Desde o começo da pandemia, as plataformas de redes sociais estão sendo pressionadas para combater de forma mais firme a desinformação. Recentemente, o TSE firmou parceria com várias delas para realização de medidas no período eleitoral. O Youtube tem uma página onde explica as ações que realiza. “Tratamos a desinformação em nossa plataforma com diversas ferramentas: removemos conteúdo que viola nossas políticas, destacamos fontes confiáveis de notícias e informações, e reduzimos recomendações de conteúdo duvidoso e desinformação nociva”, diz o canal.
Entre abril e junho de 2020, 11,4 milhões de conteúdos foram retirados do ar, no Youtube, sendo 980 mil deles do Brasil. Em todo o primeiro semestre, foram 1,4 milhão de remoções no país, que ocupa a terceira colocação do ranking de remoções de vídeos. Na última quinta-feira (22), o Google anunciou a criação de uma página específica sobre combate à desinformação na plataforma Youtube.

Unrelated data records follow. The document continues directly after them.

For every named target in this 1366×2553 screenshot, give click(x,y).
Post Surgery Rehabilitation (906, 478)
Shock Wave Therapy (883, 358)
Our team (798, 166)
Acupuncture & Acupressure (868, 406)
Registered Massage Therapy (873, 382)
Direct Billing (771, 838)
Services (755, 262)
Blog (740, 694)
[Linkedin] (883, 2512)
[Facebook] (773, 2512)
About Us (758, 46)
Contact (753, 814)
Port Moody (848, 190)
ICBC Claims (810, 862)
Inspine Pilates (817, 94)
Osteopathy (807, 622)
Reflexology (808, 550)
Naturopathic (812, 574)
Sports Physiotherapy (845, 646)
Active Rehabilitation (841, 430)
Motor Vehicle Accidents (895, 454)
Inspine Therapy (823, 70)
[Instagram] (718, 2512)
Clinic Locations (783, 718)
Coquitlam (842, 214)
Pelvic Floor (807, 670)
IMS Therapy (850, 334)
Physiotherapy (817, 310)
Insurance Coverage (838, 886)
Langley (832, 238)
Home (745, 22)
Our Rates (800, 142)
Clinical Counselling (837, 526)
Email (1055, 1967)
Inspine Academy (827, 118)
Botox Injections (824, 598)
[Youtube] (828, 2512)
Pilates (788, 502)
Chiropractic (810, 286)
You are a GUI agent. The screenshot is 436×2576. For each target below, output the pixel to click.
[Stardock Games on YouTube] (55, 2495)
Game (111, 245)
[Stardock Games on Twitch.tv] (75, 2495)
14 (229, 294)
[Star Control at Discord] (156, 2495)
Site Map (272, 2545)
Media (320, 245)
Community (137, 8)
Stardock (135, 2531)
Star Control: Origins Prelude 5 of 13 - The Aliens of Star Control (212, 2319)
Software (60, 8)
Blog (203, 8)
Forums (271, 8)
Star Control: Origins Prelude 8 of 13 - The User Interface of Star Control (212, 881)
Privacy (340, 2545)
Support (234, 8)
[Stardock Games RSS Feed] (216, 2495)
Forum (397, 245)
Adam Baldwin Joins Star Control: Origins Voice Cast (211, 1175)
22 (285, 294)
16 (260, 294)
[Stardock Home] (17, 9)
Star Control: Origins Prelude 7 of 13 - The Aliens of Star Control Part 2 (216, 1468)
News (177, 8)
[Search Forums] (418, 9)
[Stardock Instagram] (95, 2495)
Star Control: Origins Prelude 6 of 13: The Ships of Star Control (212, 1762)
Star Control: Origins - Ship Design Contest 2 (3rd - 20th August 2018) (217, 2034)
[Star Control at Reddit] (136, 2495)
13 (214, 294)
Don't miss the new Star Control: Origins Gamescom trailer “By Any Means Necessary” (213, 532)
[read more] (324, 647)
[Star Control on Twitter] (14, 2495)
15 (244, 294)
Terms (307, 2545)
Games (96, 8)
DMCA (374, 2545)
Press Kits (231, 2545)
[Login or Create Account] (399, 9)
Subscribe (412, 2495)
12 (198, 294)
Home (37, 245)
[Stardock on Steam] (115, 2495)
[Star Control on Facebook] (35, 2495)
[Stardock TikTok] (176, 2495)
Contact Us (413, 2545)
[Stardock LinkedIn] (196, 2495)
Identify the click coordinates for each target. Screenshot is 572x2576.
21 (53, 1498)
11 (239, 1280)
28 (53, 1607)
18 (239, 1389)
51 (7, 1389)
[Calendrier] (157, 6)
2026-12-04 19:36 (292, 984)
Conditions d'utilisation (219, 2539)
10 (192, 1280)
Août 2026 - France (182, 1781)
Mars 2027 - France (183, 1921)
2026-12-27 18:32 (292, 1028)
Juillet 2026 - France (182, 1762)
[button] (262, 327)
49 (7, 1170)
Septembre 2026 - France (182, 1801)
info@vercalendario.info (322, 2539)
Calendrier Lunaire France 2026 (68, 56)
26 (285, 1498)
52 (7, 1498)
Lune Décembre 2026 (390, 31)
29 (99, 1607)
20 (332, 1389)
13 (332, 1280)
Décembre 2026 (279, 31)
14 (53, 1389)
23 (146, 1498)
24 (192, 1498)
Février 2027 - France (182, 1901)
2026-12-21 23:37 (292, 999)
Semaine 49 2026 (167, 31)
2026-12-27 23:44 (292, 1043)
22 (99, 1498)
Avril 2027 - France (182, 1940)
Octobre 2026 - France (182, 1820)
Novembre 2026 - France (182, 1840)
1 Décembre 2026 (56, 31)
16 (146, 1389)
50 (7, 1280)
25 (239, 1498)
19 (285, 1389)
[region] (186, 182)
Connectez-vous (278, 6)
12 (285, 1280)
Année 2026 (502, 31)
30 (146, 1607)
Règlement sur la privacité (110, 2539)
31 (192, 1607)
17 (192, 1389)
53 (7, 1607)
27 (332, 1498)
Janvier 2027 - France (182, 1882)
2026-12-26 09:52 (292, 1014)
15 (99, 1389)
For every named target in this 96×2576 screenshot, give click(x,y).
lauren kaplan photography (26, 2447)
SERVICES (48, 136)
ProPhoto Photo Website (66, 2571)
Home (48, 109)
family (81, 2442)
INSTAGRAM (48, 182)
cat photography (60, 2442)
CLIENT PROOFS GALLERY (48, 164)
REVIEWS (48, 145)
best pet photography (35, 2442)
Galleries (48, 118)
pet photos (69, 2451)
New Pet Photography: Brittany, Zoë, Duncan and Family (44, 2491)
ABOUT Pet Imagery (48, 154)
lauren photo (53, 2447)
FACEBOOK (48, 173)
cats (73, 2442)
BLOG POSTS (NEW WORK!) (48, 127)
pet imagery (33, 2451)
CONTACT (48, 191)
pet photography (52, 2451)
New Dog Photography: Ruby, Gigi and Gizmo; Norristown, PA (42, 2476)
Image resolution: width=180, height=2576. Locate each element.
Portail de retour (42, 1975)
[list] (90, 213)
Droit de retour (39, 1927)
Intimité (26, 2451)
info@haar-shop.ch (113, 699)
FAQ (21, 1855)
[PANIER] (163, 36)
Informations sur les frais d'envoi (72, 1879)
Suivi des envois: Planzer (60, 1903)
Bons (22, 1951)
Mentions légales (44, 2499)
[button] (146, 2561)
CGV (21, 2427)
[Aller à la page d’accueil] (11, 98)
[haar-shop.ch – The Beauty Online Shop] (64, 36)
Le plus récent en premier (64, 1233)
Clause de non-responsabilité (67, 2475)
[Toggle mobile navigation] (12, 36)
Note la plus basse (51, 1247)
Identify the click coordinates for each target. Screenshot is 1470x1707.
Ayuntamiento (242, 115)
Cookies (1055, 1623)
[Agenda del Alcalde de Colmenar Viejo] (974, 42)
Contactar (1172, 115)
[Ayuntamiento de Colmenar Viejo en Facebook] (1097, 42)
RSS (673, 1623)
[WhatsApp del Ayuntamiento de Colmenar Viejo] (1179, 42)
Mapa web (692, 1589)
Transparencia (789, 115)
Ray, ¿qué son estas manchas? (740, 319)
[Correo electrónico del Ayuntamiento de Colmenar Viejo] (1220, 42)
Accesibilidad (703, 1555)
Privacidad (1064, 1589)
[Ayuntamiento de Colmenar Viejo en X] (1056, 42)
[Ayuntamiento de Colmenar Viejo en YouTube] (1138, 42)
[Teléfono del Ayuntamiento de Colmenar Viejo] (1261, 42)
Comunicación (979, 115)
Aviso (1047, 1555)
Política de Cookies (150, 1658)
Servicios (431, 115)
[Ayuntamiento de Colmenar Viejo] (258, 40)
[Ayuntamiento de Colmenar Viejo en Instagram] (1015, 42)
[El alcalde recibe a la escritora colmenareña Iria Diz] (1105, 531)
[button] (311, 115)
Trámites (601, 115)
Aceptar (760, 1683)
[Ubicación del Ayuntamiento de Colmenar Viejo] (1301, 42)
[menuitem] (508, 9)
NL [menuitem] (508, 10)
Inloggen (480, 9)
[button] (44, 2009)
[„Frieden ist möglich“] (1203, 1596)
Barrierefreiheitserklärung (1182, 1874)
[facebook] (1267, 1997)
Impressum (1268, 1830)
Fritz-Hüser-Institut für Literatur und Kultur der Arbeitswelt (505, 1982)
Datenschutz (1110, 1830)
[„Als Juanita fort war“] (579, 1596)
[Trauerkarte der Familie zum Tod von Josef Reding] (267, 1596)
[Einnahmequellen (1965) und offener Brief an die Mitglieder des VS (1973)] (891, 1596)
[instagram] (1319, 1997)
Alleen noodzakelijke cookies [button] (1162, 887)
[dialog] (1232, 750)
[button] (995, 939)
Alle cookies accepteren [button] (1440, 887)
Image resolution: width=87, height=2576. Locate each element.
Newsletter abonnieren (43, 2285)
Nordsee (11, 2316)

Na página, a ferramenta diz que reduziu as recomendações de conteúdos duvidosos que possam desinformar o usuário de maneira maliciosa, como os vídeos que promovem curas milagrosas. A pesquisadora da Unicamp Dayane Machado afirma que é preciso estar sempre alerta para não cair nesse tipo de conteúdo. “Se você ficou indignado, angustiado, com algum sentimento forte, analise duas vezes aquela mensagem. Use as agências de checagem ou cheque a informação”, recomenda.
Buscar a fonte original de uma afirmação é um passo importante ao checar informações. Se quiser verificar a quantidade de características de desinformação em boatos sobre política, saúde e outros temas de relevância para a sociedade, você pode usar o Confere.ai, a primeira ferramenta de checagem automática do Nordeste. Basta copiar e colar um link e jogar no campo de busca da plataforma, que ela te responderá com um medidor de desinformação. Assim, você evitará repassar mentiras por aí.